On standby for trade pact discussions as investment treaty talks reach tough stage
Updated: 2015-03-20 07:34
By Liu Jia(China Daily Europe)
China and its partners look forward to growth through pacts and reaties
The conclusion of a US-China bilateral investment treaty will "open up more new dimensions for the further growth of Sino-US ties", Chinese Premier Li Keqiang said at a news conference on March 15.
Negotiations on the treaty are making significant progress.
Daniel Rosario, European Commission spokesman on trade. Photos provided to China Daily
Cecilia Malmstrom, European Union's Trade Commissioner.
The two countries will bargain over the negative list - a list of things the treaty does not apply to - after 18 rounds of talks.
In a separate but related matter, the European Union's Trade Commissioner Cecilia Malmstrom says the pace of negotiations on the EU-China investment pact is "not fast". She made the comment as her chief negotiator prepared to leave for China for the fifth round of talks.
"It is not fast because there are difficulties," says Malmstrom.
"We have wanted a long-term goal, but the technical work is very important, the trust building too."
Her negotiation team, headed by Rupert Schlegelmilch, of the directorate-general for Trade at the European Commission, says the complex nature of the negotiations means they will be long.
But Daniel Rosario, the commission's spokesman on trade, says during the fifth round they will continue focusing on the presentation as well as a detailed explanation of the EU's proposal.

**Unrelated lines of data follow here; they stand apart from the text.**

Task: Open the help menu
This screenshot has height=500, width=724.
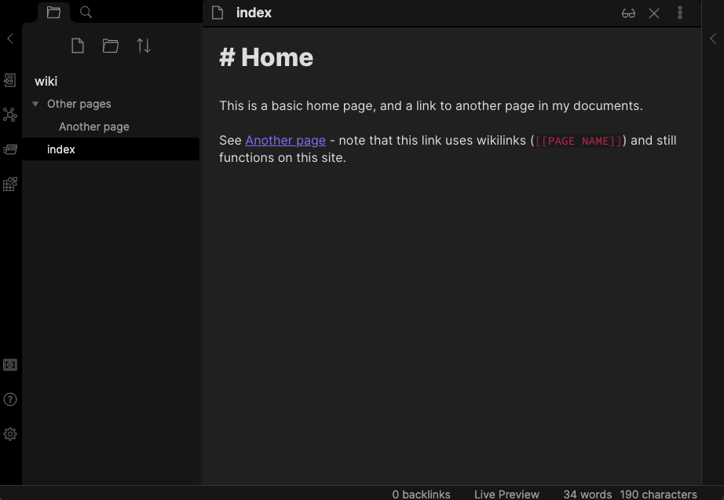Action: coord(10,399)
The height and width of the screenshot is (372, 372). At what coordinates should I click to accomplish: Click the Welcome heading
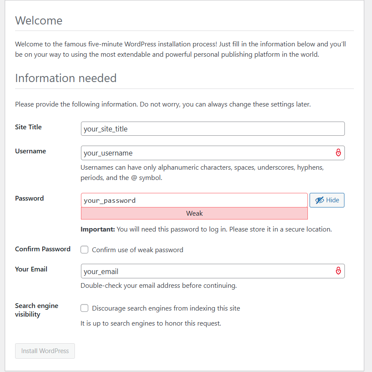pyautogui.click(x=39, y=21)
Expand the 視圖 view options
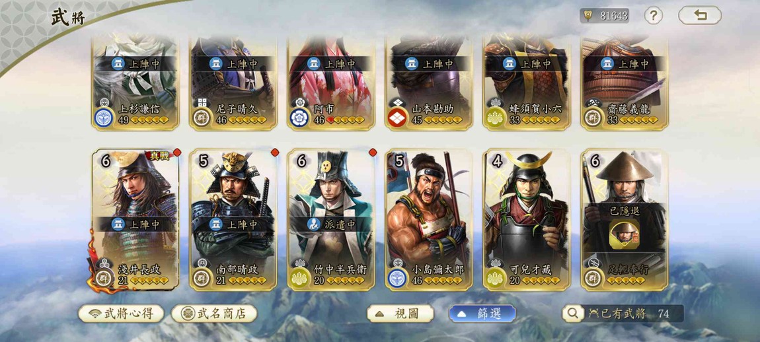This screenshot has height=342, width=760. pos(400,314)
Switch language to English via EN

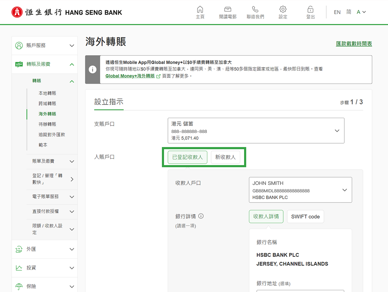coord(337,12)
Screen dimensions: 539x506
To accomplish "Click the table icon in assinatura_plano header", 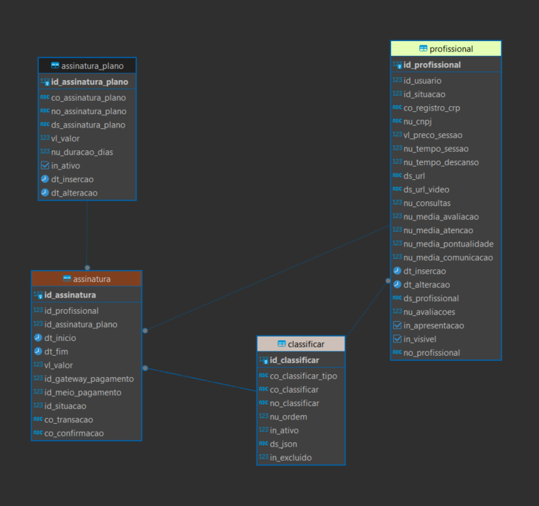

"The objective is to finalize the EU presentation during this round and reply to all the questions our Chinese counterparts might raise so they have the right understanding of the EU text," Rosario says.
He also emphasizes that the chief negotiators have committed to accelerate the pace of the negotiations this year.
"To this end, it is important to note that the forthcoming round is the second in the first three months of 2015.
"The EU is fully committed to these negotiations and is investing the necessary resources and energy.
"At the same time, however, this commitment to expeditious work cannot mean rushing into quick deals. Quality and a result bringing added value prevail over speed."
The new trade chief has been serious about agenda setting since taking office in November. But the investment treaty talks have been affected by the European Parliament elections in May and changes in EU leadership.
European stakeholders are pinning their hopes on the upcoming EU-China Summit in Brussels in June, at which Li is expected to set an even more optimistic tone for the Sino-EU investment talks.
"This year's celebrations of the 40th anniversary of EU-China relations can be an additional push for investment talks," says Arnaldo Abruzzini, secretary-general of Eurochambres, expressing the wish of many European businesses.
They say strong political commitment is vital in any trade deal, and the investment agreement with China is no exception.
"We will certainly be trying, though the complete negotiation will not be finalized by the end of the year," Malmstrom says.
She says she cannot be specific about when there will be the breakthrough that business has long hoped for.
"But generally speaking, when there is a meeting like this, if they want to deliver something, a strong political will could speed up the negotiation process."
Angela Merkel, who heads the EU's largest economy, said in the opening speech at CeBIT, the high-tech fair in Hanover, that German business values China not just as its most important trade partner outside Europe but also as a partner in developing sophisticated technologies.
Nearly a year ago, Chinese President Xi Jinping called for open talks on a comprehensive EU-China free trade agreement during his visit to EU headquarters.
Chinese and European think tanks are now looking for a red-letter day on which a feasibility study on a EU-China free trade agreement can be initiated.
At the moment, besides the talks with China, the EU, which just concluded a comprehensive free trade agreement with Singapore, is busy with other ambitious negotiations including the Transatlantic Trade and Investment Partnership with the US and trade agreements with countries including Canada and Japan.
China is active in knitting its own global free trade agreement network too, in addition to establishing treaties with the US and EU. The latest achievements include the implementation of deals with Switzerland, Iceland, as well as the to-be-signed Sino-South Korea and Sino-Australia deals this year.
European Parliament President Martin Schulz said before his visit to China this year, that a successful conclusion of the investment negotiations, resulting in an agreement that provides real new market access opportunities for European business, will send a strong signal that Europe is ready to look at broader ambitions.
Consequently, the investment treaty talks may also serve as a precursor to an even more ambitious blueprint: the bilateral free trade agreement.